*** Data supplied

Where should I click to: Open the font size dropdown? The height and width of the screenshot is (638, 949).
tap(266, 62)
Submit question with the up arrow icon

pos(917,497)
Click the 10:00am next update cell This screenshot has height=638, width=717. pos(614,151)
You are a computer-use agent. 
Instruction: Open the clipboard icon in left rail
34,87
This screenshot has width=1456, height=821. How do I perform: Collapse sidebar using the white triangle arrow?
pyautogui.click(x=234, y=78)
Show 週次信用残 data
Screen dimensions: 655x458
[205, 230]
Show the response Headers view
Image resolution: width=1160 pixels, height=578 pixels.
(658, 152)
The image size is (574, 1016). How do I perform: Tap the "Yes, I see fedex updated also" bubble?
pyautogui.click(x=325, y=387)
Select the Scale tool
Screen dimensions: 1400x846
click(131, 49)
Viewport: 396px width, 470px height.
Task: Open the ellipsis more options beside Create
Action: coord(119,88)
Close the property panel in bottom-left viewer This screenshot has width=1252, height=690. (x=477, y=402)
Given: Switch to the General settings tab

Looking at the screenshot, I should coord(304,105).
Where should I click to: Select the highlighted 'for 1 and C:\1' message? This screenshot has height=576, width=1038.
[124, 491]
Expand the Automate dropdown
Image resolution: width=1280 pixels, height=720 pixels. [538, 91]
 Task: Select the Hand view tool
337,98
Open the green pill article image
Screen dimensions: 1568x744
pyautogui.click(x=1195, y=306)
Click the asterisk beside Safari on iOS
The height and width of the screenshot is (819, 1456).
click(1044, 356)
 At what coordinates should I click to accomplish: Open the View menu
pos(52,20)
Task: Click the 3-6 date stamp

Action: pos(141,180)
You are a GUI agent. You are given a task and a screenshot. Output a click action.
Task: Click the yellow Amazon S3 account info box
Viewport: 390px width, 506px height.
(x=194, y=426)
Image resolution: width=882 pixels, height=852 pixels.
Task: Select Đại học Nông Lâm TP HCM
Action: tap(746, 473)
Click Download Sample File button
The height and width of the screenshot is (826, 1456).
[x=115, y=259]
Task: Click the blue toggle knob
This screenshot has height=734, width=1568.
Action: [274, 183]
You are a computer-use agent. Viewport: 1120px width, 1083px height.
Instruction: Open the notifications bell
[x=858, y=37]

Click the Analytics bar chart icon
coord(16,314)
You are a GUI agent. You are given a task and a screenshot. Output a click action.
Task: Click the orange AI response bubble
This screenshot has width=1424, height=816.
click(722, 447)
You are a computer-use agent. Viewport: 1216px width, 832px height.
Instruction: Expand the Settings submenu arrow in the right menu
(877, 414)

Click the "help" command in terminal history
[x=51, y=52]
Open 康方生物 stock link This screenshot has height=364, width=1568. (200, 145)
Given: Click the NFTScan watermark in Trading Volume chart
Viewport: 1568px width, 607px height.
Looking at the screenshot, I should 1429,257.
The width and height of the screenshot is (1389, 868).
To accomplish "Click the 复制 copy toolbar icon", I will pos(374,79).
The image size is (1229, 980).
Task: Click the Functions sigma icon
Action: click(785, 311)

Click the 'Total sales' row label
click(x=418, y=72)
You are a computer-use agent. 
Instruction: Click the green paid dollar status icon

******

> _What you need to do_
Reproduce all of the material above line for line, keeping every character unchanged.

> _Expected answer_
Where should I click to: Open the font size dropdown? The height and width of the screenshot is (638, 949).
tap(266, 62)
Submit question with the up arrow icon

pos(917,497)
Click the 10:00am next update cell This screenshot has height=638, width=717. pos(614,151)
You are a computer-use agent. 
Instruction: Open the clipboard icon in left rail
34,87
This screenshot has width=1456, height=821. How do I perform: Collapse sidebar using the white triangle arrow?
pyautogui.click(x=234, y=78)
Show 週次信用残 data
Screen dimensions: 655x458
[205, 230]
Show the response Headers view
Image resolution: width=1160 pixels, height=578 pixels.
(658, 152)
The image size is (574, 1016). How do I perform: Tap the "Yes, I see fedex updated also" bubble?
pyautogui.click(x=325, y=387)
Select the Scale tool
Screen dimensions: 1400x846
click(131, 49)
Viewport: 396px width, 470px height.
Task: Open the ellipsis more options beside Create
Action: coord(119,88)
Close the property panel in bottom-left viewer This screenshot has width=1252, height=690. (x=477, y=402)
Given: Switch to the General settings tab

Looking at the screenshot, I should coord(304,105).
Where should I click to: Select the highlighted 'for 1 and C:\1' message? This screenshot has height=576, width=1038.
[124, 491]
Expand the Automate dropdown
Image resolution: width=1280 pixels, height=720 pixels. [538, 91]
 Task: Select the Hand view tool
337,98
Open the green pill article image
Screen dimensions: 1568x744
pyautogui.click(x=1195, y=306)
Click the asterisk beside Safari on iOS
The height and width of the screenshot is (819, 1456).
click(1044, 356)
 At what coordinates should I click to accomplish: Open the View menu
pos(52,20)
Task: Click the 3-6 date stamp

Action: pos(141,180)
You are a GUI agent. You are given a task and a screenshot. Output a click action.
Task: Click the yellow Amazon S3 account info box
Viewport: 390px width, 506px height.
(x=194, y=426)
Image resolution: width=882 pixels, height=852 pixels.
Task: Select Đại học Nông Lâm TP HCM
Action: tap(746, 473)
Click Download Sample File button
The height and width of the screenshot is (826, 1456).
[x=115, y=259]
Task: Click the blue toggle knob
This screenshot has height=734, width=1568.
Action: [274, 183]
You are a computer-use agent. Viewport: 1120px width, 1083px height.
Instruction: Open the notifications bell
[x=858, y=37]

Click the Analytics bar chart icon
coord(16,314)
You are a GUI agent. You are given a task and a screenshot. Output a click action.
Task: Click the orange AI response bubble
This screenshot has width=1424, height=816.
click(722, 447)
You are a computer-use agent. Viewport: 1216px width, 832px height.
Instruction: Expand the Settings submenu arrow in the right menu
(877, 414)

Click the "help" command in terminal history
[x=51, y=52]
Open 康方生物 stock link This screenshot has height=364, width=1568. (200, 145)
Given: Click the NFTScan watermark in Trading Volume chart
Viewport: 1568px width, 607px height.
Looking at the screenshot, I should 1429,257.
The width and height of the screenshot is (1389, 868).
To accomplish "Click the 复制 copy toolbar icon", I will pos(374,79).
The image size is (1229, 980).
Task: Click the Functions sigma icon
Action: click(785, 311)

Click the 'Total sales' row label
click(x=418, y=72)
You are a computer-use agent. 
Instruction: Click the green paid dollar status icon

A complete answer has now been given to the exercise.